May 2025 marked not only the maturity of one of the most influential legislative instruments of the European Union, the General Data Protection Regulation (Regulation (EU) 2016/679 – GDPR), but also the beginning of a new cycle of institutional reflection on its efficiency and proportionality in relation to the business environment. Under the auspices of the seventh anniversary since the Regulation entered into effect, the European Commission has launched a package of proposals aimed at reducing the administrative burden for controllers, while maintaining the stringency of personal data protection requirements.

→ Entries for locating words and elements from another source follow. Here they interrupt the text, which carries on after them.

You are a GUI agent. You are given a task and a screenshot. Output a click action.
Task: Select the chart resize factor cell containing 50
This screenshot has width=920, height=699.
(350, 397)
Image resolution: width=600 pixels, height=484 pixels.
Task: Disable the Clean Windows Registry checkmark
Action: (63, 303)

At the core of these proposals lies the intention to simplify certain procedural obligations set out by the GDPR, without, however, weakening the substance of the rights guaranteed to data subjects. According to the Commission’s estimates, the measures envisaged could result in annual savings of approximately EUR 400 million for European businesses, a significant impact in an economic climate marked by inflationary pressures and rising operational costs.

One of the most relevant proposed amendments concerns the elimination of the obligation to maintain records of processing activities for micro and small enterprises that do not carry out high-risk processing. In its current form, this obligation imposes a disproportionate burden on entities which, although subject to the GDPR, do not handle data volumes or activities that would justify a high level of documentation. Thus, a differentiated approach, based on the specific risk of the processing, would reflect a better application of the principle of proportionality.

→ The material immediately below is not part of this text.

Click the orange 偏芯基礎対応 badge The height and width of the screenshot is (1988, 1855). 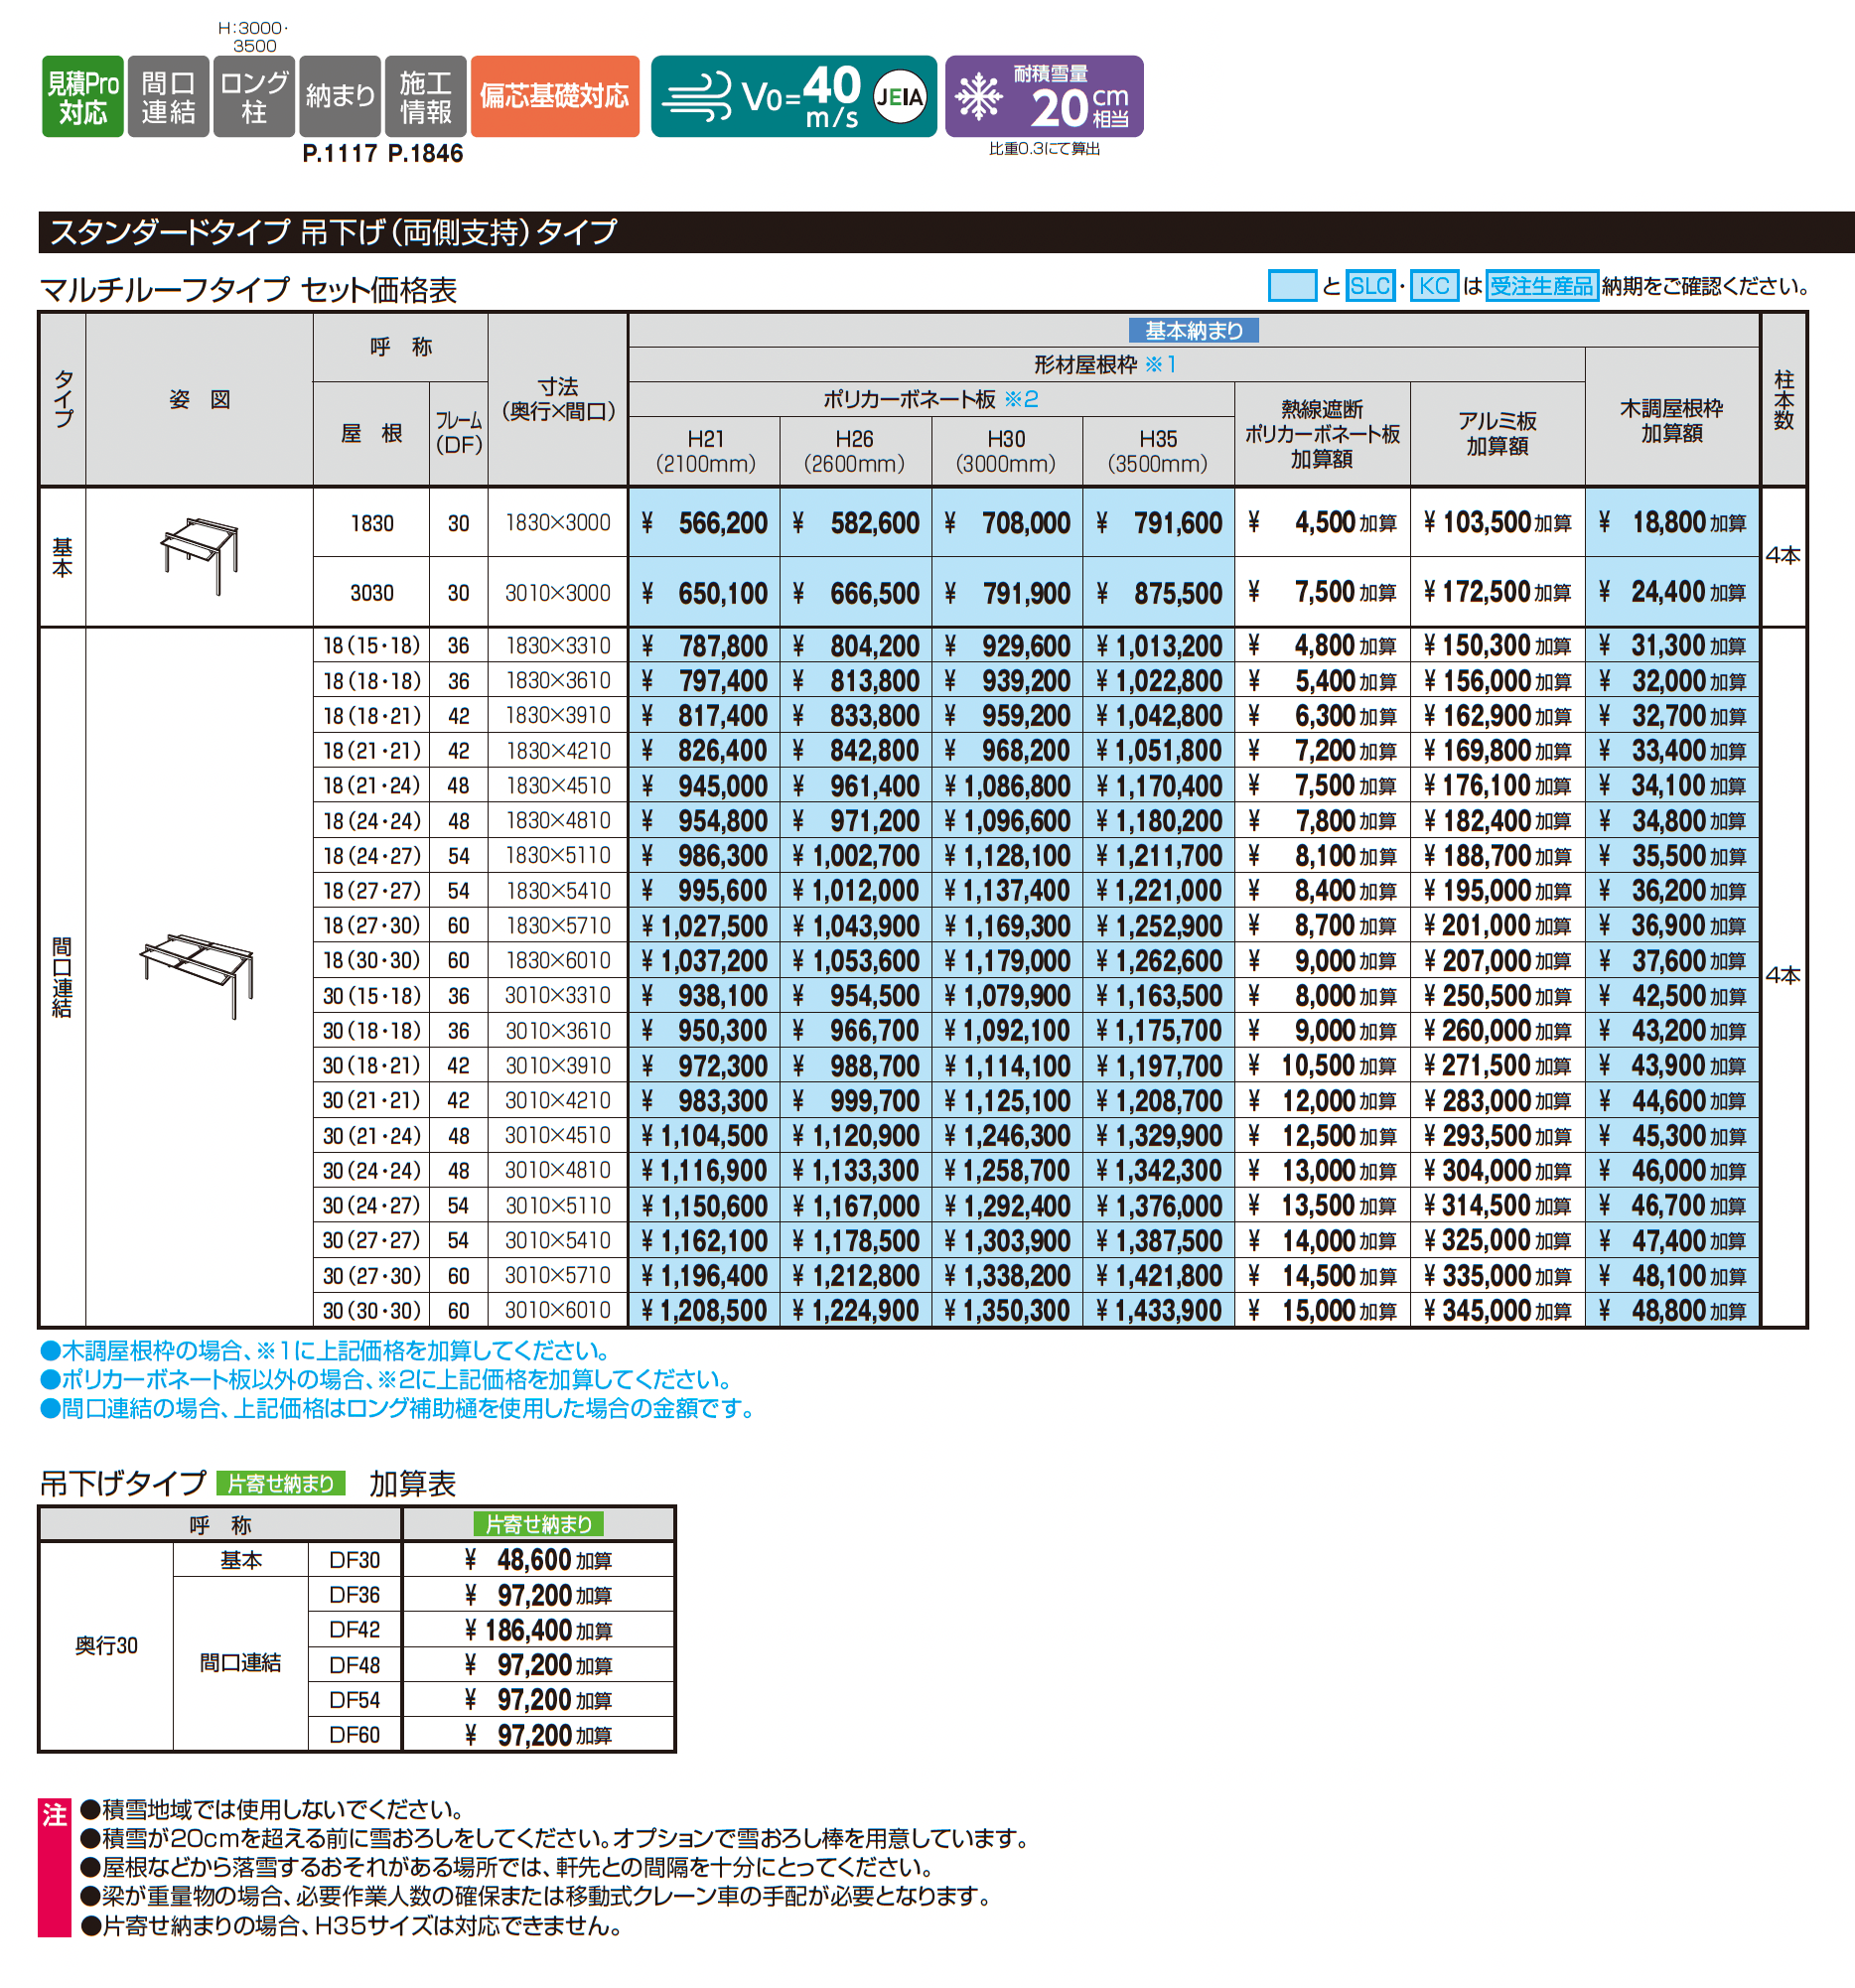click(x=555, y=96)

In this context, we consider the joint response of the European Data Protection Board (EDPB) and the European Data Protection Supervisor (EDPS), expressed in a letter addressed to the Commission on 8 May 2025, to have been relevant. The two authorities have preliminarily welcomed this simplification initiative, while underlining the necessity of a careful assessment of the impact of these changes on the organisations concerned, especially those with fewer than 500 employees. However, the aforementioned institutions also drew attention to the risk that an excessive relaxation of documentation obligations could indirectly affect the enforcement of other GDPR provisions, in the absence of an appropriate monitoring framework. At the same time, the EDPB and the EDPS emphasised the importance of maintaining a balance between the legitimate interest of enterprises in reducing administrative burdens and the fundamental right to data protection.

Other modifications included in the proposed package consist in the simplification of the notification procedure for the designation of a Data Protection Officer (DPO), through a standardised EU-level mechanism, as well as the full digitalisation of the forms used in interactions with supervisory authorities. This anticipates a more agile regulatory framework, in which procedural interoperability between national authorities becomes the rule rather than the exception, and GDPR enforcement benefits from greater institutional efficiency.

In this regard, the proposal to digitally standardise the forms used in dealings with data protection authorities is also noteworthy. This measure will facilitate cross-border communication, reduce processing times, and contribute to a more coherent application of the Regulation throughout the European area. It represents an essential step towards consolidating a genuine common data protection space, where cooperation between national authorities is not only possible, but also functionally effective.

These proposals are part of the Commission’s broader initiative entitled the “Relief Package”, which aims to reduce administrative burdens across various areas of EU law without compromising regulatory objectives. They reflect a legislative recalibration effort, adapted both to the lessons learned over the seven years of GDPR implementation and to the evolving digital landscape.

Looking back, the seven years of GDPR application have not only introduced a new global standard in data protection, but have also generated multiple practical and legal challenges. They have laid the foundations for a data governance model based on transparency, accountability and individual control, yet difficulties have persisted in ensuring uniform enforcement, cross-border cooperation among authorities, and timely responses to technological developments—such as those generated by artificial intelligence. During this period, key rulings have been handed down by the Court of Justice of the European Union (including the invalidation of certain international data transfer mechanisms), record fines have been imposed (including against dominant digital platforms), and the transatlantic data transfer framework has been renegotiated under the pressure of shifting geopolitical realities.

Thus, the GDPR anniversary in 2025 is not merely symbolic, but also a strategic opportunity for pragmatic recalibration. If the Commission’s proposals are adopted, the coming period will be marked by a new phase of data protection enforcement, one that is more efficient, more business-friendly, yet equally firm in upholding the fundamental rights of individuals.